Those who want peace, on the other hand, speak like bureaucrats, adding and subtracting figures without considering sentiments that stem from past experiences. They are explicitly betting that, together, rational self-interest and the blank pages that await us in a promising future built around cooperation will turn the page on the memories of the past and the emotions of the emotional.
Peace, in any case, is not a question of emotions, though this does not imply total apathy for emotions.
Its advocates are not necessarily enamored of Israel, and it could be a positive sign that some among them are apprehensive about this extremely powerful neighbor and link their desire for peace with another, their desire to reduce the reasons for such concerns and to drain the well they spring from.
There are many rational reasons to prefer peace. War, in addition to the death and pain it engenders, has profoundly negative repercussions for inter-sectarian dynamics domestically, that is, for the little that remains of our national unity. Since the late 1960s, we have been learning that every weapon held to fight Israel is a weapon that fires at what is supposedly shared among the Lebanese.
Moreover, ending the war and laying down our arms are prerequisites for an economic recovery, foreign investment, reconstruction, and breaking our isolation from the region and the world.
The advocates of war and arms, on the other hand, have nothing left to offer but resentment and closed horizons.
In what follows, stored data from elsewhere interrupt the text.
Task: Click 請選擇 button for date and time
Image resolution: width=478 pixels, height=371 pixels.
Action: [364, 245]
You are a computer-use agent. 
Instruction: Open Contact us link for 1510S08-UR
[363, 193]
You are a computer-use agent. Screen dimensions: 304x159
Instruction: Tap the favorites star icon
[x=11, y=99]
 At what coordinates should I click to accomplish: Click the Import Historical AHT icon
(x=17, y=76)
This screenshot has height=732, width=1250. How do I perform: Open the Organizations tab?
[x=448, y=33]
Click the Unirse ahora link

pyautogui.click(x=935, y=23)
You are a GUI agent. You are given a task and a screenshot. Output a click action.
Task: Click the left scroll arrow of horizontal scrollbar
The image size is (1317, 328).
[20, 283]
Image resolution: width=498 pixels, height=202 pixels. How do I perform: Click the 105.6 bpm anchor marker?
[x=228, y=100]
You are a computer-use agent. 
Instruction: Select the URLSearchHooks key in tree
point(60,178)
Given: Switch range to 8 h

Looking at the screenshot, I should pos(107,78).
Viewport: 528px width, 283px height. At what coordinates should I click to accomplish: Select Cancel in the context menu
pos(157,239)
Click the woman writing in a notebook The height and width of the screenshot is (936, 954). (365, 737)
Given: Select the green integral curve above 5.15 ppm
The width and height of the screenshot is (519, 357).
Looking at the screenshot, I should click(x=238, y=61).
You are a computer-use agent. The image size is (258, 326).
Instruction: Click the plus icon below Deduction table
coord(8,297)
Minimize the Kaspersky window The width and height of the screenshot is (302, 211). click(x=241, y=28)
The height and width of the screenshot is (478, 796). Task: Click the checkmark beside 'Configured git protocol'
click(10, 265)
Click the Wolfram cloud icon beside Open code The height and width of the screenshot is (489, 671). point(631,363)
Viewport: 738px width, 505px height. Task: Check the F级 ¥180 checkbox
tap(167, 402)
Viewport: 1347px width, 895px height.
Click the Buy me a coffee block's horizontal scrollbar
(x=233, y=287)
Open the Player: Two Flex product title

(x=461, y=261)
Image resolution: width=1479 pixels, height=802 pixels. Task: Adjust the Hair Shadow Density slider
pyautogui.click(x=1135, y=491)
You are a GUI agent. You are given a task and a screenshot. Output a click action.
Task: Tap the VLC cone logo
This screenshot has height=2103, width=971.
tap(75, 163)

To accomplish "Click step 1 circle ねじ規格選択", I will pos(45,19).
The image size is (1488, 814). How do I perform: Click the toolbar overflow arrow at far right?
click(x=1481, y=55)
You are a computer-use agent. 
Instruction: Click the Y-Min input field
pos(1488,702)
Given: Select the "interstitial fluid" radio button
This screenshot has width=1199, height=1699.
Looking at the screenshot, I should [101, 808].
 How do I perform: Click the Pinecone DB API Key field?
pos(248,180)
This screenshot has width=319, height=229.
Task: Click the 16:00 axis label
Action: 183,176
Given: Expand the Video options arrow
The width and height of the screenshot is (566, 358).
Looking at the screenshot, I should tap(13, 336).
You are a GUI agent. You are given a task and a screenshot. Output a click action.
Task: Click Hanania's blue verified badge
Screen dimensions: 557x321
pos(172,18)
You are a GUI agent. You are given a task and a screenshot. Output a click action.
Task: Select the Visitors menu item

Sulking is of course a luxury that no one can afford at a time when political and economic calamities are grinding the Lebanese, especially after the resistance card was completely burned, and with it the fingers of its fighters.
There is no use in inventing, because of our attachment to a war that no one is fighting, Israeli "ambitions" in Lebanon, nor in brandishing the existential threats posed by an evil neighbor who will gobble us up or stamp us out even if we all embrace Mahatma Gandhi's doctrine of nonviolence.
It seems that fighting the surge of sentimentality, which continues to undercut reason, should not lead to cold calculations that are contemptuous of sentiment and avoid appeals to affect. Such a reductionist approach is harmful; we see it from those heralding a transition that, between Wednesday and Thursday, we move to trading with Israel and collaborating on developing our use of artificial intelligence. Solving the problem rhetorically- with fantasies of a transition "from ideology to technology," as though choosing to rely on the latter is a decision above ideology- does not help either. These simplistic frameworks, which mirror the Trumpian consciousness and its conception of the world and politics, are shocked by their encounter with the complexity of reality in various ways; and so they turn a blind eye to death, destruction, displacement, and gaping psychological wounds. The most recent manifestation of reality’s capacity to shock may have come for Israel’s Foreign Minister Gideon Saar. Commenting on peace with Syria, he spoke of a normalization deal that would allow Israel to maintain control over the Golan Heights. Such obstacles may not be insurmountable, but they are certainly impossible to ignore.
However, if defending peace should not obscure its complexities and challenges, then these complexities and challenges should not stand in the way of defending peace either. With regard to emotions that have always surrounded this penchant for war, there is now no point in ignoring the recent inversion of all other meanings. Those who do not wish to be "isolationists”- to be isolated from Syria and the region- must realize that the faction clinging to its arms is the only "isolationist" around today. As for "unity with our brothers in arms," it has been unraveled by the evaporation of the "brother" supporting his "brother.” Neither did Iran support Gaza and Lebanon, nor did Gaza and Lebanon support Iran.
As for the question of "abandoning Palestine," it has become abundantly clear that the only way for Lebanon (and other Arab countries) to help Palestinians at this devastating time, is to build stable and respected states. Anything else would render our "solidarity" a solidarity of one impotent with another.